Oh, as an aside, the Tamiya M41 kit holds a place in my personal model lore. A friend had one that was motorized, and we frequently tore up his back yard to perform “tank torture tests”. His M41 was the fastest and most reliable running tank any of us ever had, never threw a track, and ran UNDERWATER - once. The motor got messed up, but it ran repeatedly under the muddy puddles like some kind of crazy submarine all afternoon!

Tangent follows: my best running motorized tank was the Tamiya Matilda. The design of the running gear kept the track on and unlike tanks with open sprockets, it kept sand and debris from going inside the lower hull where the gearbox and batteries were.

Second best was the M113.

Rob;

You made me laugh! Years ago I R.Cd an M-113 from Tamiya. The thing floated like a slightly drunken boat! No water in the running gear though .It finally met it’s end .
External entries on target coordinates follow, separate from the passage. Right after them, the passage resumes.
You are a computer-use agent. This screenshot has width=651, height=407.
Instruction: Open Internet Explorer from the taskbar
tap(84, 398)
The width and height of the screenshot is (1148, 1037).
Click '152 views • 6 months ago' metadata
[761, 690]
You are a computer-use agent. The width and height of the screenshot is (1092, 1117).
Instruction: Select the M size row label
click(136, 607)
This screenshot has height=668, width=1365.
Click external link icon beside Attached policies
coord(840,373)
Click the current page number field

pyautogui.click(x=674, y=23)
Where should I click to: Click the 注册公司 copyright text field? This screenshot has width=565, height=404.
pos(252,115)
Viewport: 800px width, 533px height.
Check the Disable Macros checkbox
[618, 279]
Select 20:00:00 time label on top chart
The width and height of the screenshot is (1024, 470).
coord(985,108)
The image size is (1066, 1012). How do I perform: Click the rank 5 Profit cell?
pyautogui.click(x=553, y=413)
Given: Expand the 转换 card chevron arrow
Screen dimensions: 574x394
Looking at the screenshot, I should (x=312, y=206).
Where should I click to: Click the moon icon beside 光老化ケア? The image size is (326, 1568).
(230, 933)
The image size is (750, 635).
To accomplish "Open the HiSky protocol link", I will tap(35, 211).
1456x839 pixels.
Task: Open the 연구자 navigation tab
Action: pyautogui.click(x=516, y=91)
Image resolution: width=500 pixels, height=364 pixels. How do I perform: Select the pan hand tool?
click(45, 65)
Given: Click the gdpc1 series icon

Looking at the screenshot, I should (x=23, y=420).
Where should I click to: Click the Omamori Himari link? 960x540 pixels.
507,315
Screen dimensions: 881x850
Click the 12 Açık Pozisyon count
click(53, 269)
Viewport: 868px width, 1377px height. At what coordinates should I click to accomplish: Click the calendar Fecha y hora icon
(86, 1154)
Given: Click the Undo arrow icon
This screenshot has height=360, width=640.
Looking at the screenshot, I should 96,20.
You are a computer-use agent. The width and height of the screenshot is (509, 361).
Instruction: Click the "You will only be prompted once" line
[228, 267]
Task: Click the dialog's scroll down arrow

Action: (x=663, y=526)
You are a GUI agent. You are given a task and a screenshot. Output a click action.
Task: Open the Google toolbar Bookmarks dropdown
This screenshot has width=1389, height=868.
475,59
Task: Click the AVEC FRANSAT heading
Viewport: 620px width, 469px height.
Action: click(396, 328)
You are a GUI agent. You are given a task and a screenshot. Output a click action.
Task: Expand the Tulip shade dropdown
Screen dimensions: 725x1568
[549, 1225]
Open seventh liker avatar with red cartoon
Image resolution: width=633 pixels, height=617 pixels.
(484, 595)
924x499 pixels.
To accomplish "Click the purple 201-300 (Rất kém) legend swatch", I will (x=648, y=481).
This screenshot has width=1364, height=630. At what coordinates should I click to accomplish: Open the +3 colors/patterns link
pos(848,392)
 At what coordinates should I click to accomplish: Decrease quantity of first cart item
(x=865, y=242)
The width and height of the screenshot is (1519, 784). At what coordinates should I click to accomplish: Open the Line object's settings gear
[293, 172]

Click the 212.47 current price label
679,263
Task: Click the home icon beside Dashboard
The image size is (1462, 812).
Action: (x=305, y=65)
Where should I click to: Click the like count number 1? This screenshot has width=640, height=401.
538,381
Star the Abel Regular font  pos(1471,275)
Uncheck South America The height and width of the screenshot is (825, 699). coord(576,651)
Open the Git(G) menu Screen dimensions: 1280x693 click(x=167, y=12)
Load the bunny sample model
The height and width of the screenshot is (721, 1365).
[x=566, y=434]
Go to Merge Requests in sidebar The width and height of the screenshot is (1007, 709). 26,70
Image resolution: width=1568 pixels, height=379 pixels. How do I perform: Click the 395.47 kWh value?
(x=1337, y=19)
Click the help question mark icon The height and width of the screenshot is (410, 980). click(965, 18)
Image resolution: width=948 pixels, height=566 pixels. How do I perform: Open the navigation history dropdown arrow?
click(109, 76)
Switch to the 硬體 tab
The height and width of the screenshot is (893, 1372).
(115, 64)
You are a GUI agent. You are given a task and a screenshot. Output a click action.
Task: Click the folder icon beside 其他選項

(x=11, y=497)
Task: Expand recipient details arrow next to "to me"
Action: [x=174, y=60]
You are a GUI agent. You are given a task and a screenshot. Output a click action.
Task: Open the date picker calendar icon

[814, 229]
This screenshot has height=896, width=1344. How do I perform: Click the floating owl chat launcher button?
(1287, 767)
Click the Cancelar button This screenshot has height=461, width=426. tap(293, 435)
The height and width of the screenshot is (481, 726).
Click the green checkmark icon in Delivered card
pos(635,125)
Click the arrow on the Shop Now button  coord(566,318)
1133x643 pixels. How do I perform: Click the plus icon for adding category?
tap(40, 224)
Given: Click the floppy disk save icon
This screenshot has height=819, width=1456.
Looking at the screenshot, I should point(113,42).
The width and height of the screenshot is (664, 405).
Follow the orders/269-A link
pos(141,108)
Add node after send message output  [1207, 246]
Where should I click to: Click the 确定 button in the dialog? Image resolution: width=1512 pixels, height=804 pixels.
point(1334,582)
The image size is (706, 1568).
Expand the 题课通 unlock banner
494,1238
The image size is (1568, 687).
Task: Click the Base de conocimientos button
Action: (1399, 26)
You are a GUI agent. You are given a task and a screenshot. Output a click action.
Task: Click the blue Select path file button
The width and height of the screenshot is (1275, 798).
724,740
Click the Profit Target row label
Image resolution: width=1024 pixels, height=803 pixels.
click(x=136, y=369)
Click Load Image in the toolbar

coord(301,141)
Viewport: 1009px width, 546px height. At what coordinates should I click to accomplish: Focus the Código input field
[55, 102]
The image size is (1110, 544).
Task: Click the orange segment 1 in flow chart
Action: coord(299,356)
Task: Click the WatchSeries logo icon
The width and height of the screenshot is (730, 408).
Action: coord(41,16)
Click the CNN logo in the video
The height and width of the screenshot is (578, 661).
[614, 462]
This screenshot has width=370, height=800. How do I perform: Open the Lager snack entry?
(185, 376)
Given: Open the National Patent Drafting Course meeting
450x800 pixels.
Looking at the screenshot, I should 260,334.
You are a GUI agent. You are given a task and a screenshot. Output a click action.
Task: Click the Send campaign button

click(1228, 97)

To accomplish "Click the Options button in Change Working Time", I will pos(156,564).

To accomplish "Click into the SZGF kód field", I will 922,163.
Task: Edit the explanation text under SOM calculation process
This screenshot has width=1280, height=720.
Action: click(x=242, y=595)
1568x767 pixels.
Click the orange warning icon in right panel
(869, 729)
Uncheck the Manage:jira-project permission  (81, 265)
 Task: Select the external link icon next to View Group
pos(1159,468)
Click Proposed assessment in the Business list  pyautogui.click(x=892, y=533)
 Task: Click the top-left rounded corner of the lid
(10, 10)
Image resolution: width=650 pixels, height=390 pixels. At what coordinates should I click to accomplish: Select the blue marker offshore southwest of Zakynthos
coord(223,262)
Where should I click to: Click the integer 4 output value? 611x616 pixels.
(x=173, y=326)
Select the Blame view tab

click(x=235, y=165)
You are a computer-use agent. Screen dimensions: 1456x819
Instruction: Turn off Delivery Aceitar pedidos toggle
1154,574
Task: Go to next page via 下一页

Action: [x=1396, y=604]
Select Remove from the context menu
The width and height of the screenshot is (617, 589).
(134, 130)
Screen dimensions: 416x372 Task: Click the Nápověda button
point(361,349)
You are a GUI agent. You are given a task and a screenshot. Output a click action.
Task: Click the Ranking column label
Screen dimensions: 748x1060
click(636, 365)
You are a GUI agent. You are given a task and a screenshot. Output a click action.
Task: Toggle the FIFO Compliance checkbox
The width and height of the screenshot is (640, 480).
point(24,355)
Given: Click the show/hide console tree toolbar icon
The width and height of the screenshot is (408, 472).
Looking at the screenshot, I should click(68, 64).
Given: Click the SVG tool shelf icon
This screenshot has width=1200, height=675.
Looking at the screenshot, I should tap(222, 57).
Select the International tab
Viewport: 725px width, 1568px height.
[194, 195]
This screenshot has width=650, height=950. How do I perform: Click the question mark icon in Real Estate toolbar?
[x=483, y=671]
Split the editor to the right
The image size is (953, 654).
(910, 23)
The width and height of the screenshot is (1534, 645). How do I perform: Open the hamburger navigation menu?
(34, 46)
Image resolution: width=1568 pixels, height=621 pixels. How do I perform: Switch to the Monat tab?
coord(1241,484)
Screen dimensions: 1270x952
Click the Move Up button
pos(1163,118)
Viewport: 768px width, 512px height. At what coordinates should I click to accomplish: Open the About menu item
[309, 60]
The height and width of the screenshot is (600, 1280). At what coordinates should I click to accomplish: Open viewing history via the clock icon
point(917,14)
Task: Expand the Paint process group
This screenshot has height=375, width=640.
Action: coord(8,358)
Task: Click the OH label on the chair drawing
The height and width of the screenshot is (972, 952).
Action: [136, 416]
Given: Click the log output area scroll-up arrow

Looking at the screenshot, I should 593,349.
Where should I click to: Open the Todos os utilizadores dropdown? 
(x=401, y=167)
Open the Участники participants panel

Squished with some other stuff when movng to another, bigger Boat. Box slipped, fell almost to the water, between the boats. Boats came together with a Terrifying crunch. Oh Well! T.B. P.S. The guy who made the crunch wake found out about his damage in a No Wake Zone. He bought me new kits to replace the broken ones, though. I think the Game warden told him. He was a fellow model builder too.

Yes, that box art does kinda throw one off. As I remember (or not), the old Renwal kit of the Bulldog had basically the same pic. Same angle from the right rear. Don’t remember if the CO was in the turret in the picture though.

That brought back a memory!

No RC…but my younger brother and I used to battle our Tamiya 1/48 motorized tanks in the garden patch in our back yard. My Swedish ‘S’ tank–totally unplanned–demonstrated the ability to zip through puddles like a jet-ski. I think the hull was just ‘boat-like’ enough to plane through without sucking in water.

Both our AV’s eventually fell prey to ‘heavy artillery’…in the form of a .22 pellet gun. Loads of fun!